Avez-vous l’impression d’appartenir à la génération montante des nouveaux réalisateurs israéliens ? Ou vous sentez-vous un peu en marge ?
J’ai pu réaliser ce film au moment où beaucoup de courants positifs traversent le cinéma israélien alors, de façon objective, j’appartiens à cette génération et, s’ils ne me virent pas du club, j’en suis très content ! Pour ce qui est de savoir si je me sens différent… Oui, je crois que je le suis un peu, mais c’est intéressant pour moi d’entendre les gens me dire qu’ils voient des correspondances entre mon film et ceux des autres, même s’il me semble qu’ils sont radicalement différents de ce que je fais, qu’on n’a pas forcément la même sensibilité… De l’extérieur, nos films peuvent beaucoup se ressembler, il faudrait bien comprendre la société israélienne pour voir à quel point nous pouvons être différents. C’est comme la communauté orthodoxe, quand on apprend à la découvrir de près, on réalise que tout le monde n’est pas forcément pareil.
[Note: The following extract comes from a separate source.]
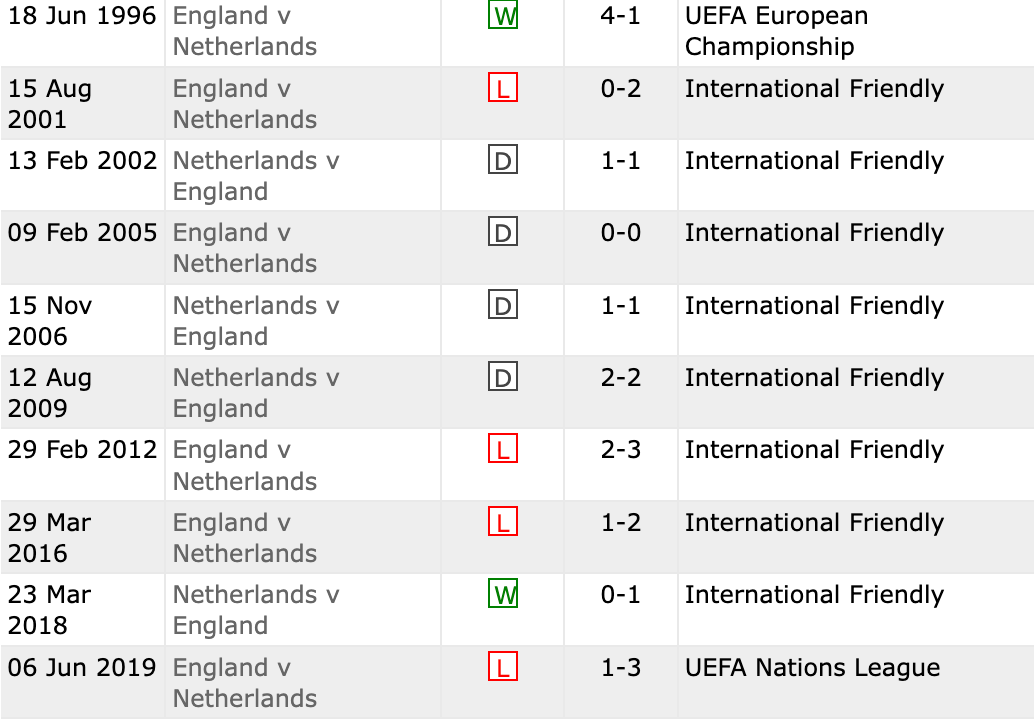
Task: Click the W result badge for 18 Jun 1996
Action: point(503,16)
Savez-vous si une histoire similaire à celle de Tu n’aimeras point s’est produite dans la communauté ultra-orthodoxe de Jérusalem ?
J’ai discuté avec des hommes qui mènent une double vie. Ils ont des amis à Tel Aviv, ils viennent leur rendre visite puis ils rentrent chez eux, retrouver leur famille. J’ai aussi parlé à certains hommes qui ont quitté la communauté. De temps en temps, des rumeurs et des scandales éclatent.
Est-ce que vous êtes déjà en train de travailler sur un nouveau projet ?
Oui, mais je n’en suis pour l’instant qu’à l’écriture.